Sec 5.1 says " If allow the last stage of the network to remain unzipped (i.e., zip up to 13 layers), our method obtains 83.8%, which is only 3.6% behind an ensemble of model A and model B (which is practically the upper bound for this setting)", but how can ensemble be guaranteed to be uppper bound? In [1], a merging model is reported that can achieve higher accuracy than an ensemble. The upper limit of joint accuracy is the accuracy of the model trained on all data, rather than the accuracy of the ensemble.
Why is partially zipping more accurate than fully zipping?
How much gpu is needed for Imagenet-1k (200+200)? I am concerned about the memory and computational cost required to compute the correlation matrix.
[1]: https://arxiv.org/abs/2306.05641

===========================================

Comments after reading the rebuttal.

===========================================

Since I was unable to set the readers to everyone in the reply, I am writing my comments here.

Thank you for your kind reply. I did not understand that merging models using loss like STE is outside the scope of this study. Since this has been resolved in regards to many of my questions, I would like to raise my score.

As other reviwers have pointed out, it would be helpful to specify as a limitation in the camera-ready version of the paper that the model must be wide enough to perform.

评论- Response to Reviewer GcCE (1/2)

2023-11-18

We thank you for your review and feedback. We would like to clarify a couple points about our setting and the comparisons to Git-Rebasin:

Note 1. Our Setting.
To clarify, we work in the same setting of [2,4,5], where the user would like to merge two models that were trained independently (i.e., different initialization) without full access to the original data and without having to train—with the added stipulation of the models being trained on different tasks. To the best of our knowledge, we are the first to tackle the setting from this angle. Solving this task would allow us to, for instance, merge foundation models for which we do not have the compute to train, or improve federated learning techniques.

In this setting, the ensemble is the true upper bound, as training is not allowed so the perfect merging would exactly match the output of the original models. Additionally, the extension of working on different tasks / datasets broadens the possible uses of ZipIt! beyond these prior work. Allowing training (like for instance, STE in Git-Rebasin) would increase our performance further, but is out of scope for this work.

Note 2. Which version of Git-Rebasin?
We conduct all our Git-Rebasin [2] experiments in their official public code release [6], which for all ResNet models employs weight-matching (WM). Note that [2] find weight-matching actually performs competitively (and better) to their activation-matching version, though our permute baseline performs better than both. We’ve updated our draft to mention that we use the weight-matching version.

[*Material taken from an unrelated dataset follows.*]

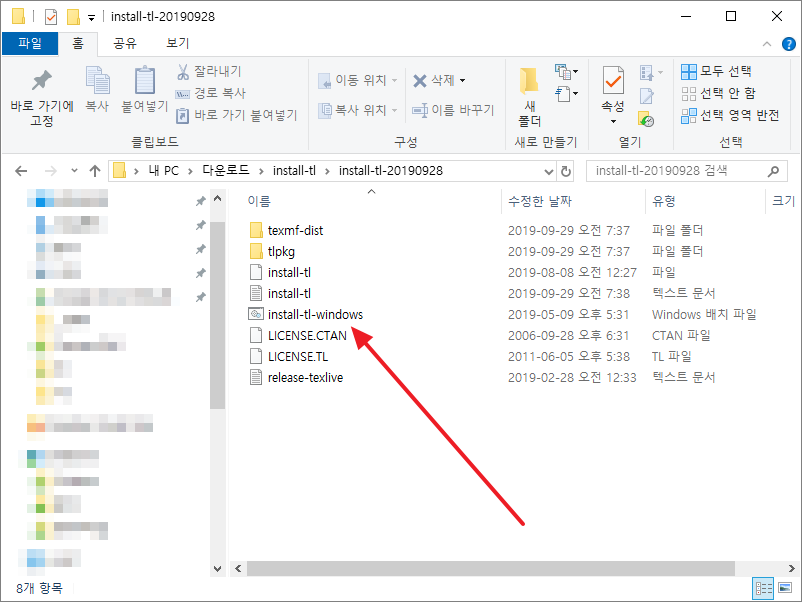Switch to the View (보기) ribbon tab
802x602 pixels.
coord(177,43)
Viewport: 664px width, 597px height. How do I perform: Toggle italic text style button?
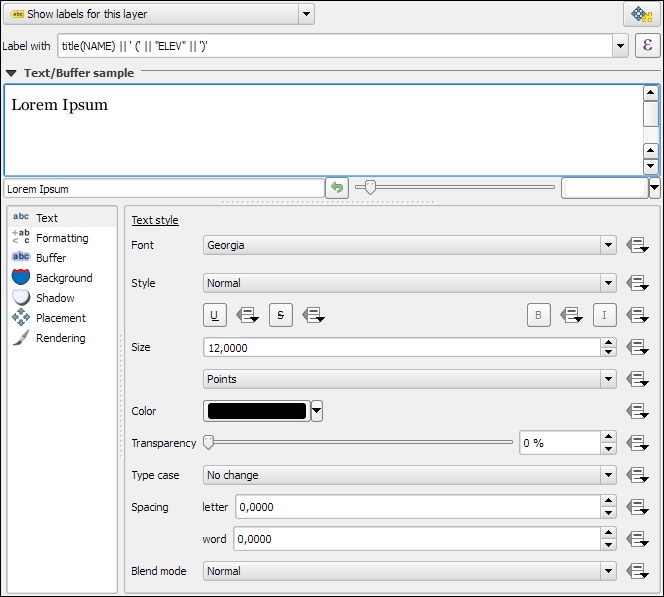[x=604, y=315]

Note 3. The Permute baseline.
We noticed there may be a misunderstanding about this baseline. The permute method is an ablation of ZipIt!. We use our algorithm, but without merging-within, and utilizes the optimal Hungarian algorithm to find permutations. Thus, it is a strong baseline that already outperforms prior work.

We have also included our response to each of the reviewer’s concerns below.

W1. My understanding is that Theorem 1 is positioned to support merging on different datasets + within merging. But this doesn’t make sense to me.
We clarify that we only position Theorem 1 to motivate why merging within models is better than permutation-based methods when redundancy exists within models. We agree that Theorem 1 does not explicitly provide justification for why we would expect strong performance when using within-merging to merge models on different tasks. Instead, we demonstrate this empirically through our extensive experiments (Tables 1/2/3, Figure 6b in the main paper, and more in the Appendix).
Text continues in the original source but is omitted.